Hart studies Native Americans, African Americans, and working-class colonials—he terms much of the work he does as “giving voice to the voiceless.”
“I am often asked, how much is knowable about these people? If they didn’t leave any written records, how will we ever know their stories? That’s when I say it’s too important to tell their stories so we have to adopt a different kind of methodology to do so, one that is more multidisciplinary, and we piece the story together that way.
“We borrow tools used by scholars in other disciplines,” Hart adds. “For example, we use material culture from anthropology and archaeology, textual analysis from literary studies, quantitative and statistical analysis from economics, maps from geography.
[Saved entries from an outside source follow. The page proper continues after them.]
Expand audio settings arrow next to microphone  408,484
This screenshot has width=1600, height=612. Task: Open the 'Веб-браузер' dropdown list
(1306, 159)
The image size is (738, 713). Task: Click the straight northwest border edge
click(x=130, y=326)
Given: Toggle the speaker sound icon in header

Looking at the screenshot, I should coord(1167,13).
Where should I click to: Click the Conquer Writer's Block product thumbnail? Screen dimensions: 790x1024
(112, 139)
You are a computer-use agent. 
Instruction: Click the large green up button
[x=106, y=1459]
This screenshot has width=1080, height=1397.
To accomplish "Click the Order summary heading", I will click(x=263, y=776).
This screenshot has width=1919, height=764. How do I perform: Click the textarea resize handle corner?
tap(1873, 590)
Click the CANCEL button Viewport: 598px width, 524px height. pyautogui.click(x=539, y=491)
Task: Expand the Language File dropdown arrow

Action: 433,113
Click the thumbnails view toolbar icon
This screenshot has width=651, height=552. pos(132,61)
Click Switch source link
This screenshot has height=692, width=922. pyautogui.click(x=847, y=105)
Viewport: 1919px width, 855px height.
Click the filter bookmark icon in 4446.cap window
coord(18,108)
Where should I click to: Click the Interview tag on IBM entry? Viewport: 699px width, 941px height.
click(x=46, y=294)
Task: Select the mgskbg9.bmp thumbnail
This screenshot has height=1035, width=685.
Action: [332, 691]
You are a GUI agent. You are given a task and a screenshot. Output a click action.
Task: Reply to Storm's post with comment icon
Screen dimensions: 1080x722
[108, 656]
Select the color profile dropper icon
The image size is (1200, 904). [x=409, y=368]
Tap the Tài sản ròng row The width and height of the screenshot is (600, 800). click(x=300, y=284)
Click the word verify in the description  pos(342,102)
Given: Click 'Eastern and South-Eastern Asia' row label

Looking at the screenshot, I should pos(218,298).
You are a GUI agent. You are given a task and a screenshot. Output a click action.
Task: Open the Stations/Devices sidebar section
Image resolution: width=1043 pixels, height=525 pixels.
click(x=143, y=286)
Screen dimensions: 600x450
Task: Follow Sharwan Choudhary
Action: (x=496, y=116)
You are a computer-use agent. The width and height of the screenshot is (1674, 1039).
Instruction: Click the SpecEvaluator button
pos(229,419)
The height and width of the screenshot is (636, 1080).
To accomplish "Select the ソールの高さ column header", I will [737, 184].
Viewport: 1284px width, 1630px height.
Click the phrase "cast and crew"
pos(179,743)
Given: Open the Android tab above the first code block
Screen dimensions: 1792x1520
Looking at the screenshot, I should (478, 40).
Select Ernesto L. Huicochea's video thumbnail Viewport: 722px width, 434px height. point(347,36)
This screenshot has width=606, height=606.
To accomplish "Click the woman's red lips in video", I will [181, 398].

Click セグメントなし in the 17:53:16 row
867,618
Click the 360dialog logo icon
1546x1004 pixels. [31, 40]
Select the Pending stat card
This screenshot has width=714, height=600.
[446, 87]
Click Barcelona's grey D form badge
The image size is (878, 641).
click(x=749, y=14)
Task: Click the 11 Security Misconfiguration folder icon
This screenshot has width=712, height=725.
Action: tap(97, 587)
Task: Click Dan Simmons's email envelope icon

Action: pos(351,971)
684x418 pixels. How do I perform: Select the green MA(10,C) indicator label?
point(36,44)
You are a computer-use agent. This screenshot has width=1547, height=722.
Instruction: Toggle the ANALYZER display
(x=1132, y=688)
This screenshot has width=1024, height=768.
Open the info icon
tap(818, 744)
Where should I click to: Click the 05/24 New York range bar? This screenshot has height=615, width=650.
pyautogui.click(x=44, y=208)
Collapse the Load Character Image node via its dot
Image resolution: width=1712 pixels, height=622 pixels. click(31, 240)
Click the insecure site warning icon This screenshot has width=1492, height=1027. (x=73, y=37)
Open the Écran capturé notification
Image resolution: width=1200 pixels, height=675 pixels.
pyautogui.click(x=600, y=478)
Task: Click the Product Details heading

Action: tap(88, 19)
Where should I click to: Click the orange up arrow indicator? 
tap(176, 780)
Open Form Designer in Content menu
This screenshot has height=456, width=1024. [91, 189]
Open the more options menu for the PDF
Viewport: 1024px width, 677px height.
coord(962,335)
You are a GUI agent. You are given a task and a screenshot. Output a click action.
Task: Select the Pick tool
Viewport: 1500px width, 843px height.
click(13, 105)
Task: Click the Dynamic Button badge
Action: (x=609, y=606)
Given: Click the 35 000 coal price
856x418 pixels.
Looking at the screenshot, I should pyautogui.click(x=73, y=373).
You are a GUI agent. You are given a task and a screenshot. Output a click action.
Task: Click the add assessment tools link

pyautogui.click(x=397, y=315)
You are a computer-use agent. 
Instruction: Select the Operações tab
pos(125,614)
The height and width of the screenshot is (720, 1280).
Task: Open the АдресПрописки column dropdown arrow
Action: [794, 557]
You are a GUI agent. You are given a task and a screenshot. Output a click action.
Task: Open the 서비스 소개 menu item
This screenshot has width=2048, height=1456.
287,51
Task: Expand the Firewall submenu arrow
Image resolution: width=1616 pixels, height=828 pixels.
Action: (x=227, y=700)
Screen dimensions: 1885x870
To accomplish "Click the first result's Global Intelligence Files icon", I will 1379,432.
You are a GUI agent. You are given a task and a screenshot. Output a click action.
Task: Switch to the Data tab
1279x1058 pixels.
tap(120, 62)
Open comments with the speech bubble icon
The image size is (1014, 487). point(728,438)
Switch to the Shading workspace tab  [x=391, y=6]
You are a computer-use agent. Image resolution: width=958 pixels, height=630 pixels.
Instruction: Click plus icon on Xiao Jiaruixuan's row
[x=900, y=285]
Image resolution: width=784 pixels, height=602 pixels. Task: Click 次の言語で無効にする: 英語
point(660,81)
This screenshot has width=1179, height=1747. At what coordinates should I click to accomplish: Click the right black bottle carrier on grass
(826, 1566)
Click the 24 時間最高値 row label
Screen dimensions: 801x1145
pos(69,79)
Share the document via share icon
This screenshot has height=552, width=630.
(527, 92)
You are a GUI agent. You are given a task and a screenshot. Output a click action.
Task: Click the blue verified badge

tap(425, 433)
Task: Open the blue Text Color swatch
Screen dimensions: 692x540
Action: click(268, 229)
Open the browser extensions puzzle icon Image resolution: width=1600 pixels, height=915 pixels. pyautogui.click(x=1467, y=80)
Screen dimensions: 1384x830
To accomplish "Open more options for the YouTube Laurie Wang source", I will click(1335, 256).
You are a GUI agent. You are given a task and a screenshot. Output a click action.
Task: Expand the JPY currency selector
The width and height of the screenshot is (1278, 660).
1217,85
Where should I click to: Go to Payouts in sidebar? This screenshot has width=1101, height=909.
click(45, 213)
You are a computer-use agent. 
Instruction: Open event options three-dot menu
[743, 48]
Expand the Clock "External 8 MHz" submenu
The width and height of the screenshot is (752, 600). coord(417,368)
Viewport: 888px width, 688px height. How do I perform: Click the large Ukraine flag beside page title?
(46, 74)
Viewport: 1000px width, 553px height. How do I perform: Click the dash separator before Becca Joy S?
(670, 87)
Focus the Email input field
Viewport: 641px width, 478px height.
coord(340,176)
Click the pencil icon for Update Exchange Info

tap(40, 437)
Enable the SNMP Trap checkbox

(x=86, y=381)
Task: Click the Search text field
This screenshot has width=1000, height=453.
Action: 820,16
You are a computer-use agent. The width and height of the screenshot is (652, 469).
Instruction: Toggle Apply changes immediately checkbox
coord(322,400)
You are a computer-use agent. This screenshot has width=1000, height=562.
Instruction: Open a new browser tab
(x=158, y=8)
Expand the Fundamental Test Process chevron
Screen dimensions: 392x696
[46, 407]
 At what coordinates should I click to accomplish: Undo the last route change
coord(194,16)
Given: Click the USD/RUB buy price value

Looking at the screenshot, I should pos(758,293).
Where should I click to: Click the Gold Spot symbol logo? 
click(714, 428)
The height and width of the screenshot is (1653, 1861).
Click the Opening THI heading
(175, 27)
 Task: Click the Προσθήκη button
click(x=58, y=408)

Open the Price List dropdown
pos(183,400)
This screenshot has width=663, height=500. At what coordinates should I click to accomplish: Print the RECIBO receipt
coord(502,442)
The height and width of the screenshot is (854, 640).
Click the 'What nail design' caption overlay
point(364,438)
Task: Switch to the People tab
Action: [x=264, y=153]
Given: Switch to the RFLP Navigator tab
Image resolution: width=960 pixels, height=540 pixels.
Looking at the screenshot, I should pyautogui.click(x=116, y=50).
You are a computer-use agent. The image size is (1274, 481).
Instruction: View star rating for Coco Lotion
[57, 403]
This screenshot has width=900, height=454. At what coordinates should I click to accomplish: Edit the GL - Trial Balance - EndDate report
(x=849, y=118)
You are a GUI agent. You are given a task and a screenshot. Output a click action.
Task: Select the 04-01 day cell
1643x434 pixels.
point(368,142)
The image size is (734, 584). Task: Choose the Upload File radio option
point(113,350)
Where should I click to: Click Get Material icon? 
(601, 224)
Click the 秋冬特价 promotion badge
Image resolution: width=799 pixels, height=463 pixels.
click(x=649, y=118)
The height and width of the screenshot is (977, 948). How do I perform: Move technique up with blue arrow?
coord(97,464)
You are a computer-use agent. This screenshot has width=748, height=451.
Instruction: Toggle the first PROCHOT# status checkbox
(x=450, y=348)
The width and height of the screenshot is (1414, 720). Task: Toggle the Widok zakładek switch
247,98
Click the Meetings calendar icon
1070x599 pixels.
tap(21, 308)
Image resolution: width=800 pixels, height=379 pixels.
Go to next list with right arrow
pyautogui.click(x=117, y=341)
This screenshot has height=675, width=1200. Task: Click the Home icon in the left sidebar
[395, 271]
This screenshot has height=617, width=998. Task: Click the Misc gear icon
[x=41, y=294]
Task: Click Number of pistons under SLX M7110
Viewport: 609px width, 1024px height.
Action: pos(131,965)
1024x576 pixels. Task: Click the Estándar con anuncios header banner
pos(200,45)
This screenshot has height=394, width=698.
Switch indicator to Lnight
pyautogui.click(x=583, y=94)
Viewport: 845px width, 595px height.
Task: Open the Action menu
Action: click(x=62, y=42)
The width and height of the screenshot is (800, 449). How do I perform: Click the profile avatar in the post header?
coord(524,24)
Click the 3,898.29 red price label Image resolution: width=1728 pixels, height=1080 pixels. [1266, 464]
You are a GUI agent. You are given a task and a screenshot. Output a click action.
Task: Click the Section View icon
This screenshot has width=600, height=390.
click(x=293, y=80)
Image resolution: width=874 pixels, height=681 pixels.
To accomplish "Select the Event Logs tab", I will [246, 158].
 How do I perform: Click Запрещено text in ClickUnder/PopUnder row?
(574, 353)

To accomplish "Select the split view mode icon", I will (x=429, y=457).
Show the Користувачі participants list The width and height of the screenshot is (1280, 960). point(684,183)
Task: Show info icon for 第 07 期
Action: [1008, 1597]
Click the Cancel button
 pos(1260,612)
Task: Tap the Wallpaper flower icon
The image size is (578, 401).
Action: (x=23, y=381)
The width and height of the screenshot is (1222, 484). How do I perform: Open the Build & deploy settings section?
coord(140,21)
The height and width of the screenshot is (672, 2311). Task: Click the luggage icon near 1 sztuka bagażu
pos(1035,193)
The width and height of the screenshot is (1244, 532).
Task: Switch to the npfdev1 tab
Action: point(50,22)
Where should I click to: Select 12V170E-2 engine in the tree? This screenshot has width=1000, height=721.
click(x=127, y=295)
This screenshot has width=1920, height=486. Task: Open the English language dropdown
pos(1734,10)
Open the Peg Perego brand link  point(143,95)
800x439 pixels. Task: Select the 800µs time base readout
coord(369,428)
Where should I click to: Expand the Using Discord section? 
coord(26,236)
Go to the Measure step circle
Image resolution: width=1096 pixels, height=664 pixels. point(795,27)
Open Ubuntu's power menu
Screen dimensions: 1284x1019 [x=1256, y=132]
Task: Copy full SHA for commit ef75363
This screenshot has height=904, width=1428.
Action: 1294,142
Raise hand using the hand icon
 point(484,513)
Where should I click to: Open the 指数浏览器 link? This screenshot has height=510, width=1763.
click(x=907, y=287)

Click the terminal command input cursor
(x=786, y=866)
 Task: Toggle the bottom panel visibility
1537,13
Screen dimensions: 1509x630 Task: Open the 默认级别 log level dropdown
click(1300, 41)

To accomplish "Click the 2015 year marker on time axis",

Most historians today would say we must look beyond the written record.”
Or as Amy Morsman would advise, dig deeper. That’s why Paul Carnahan, librarian for the Vermont Historical Society, is on the phone. “It looks like your William Douglass may have also served in the French and Indian War in 1759.” Really? “Yes, and he was the company clerk, too.” That makes sense; we know Douglass could read and write. “You might want to come over here and take a look at these records.”
Piece by piece a more complete picture of William Douglass is taking shape. It’s as if the sound of that tree falling in the forest is getting louder all the time.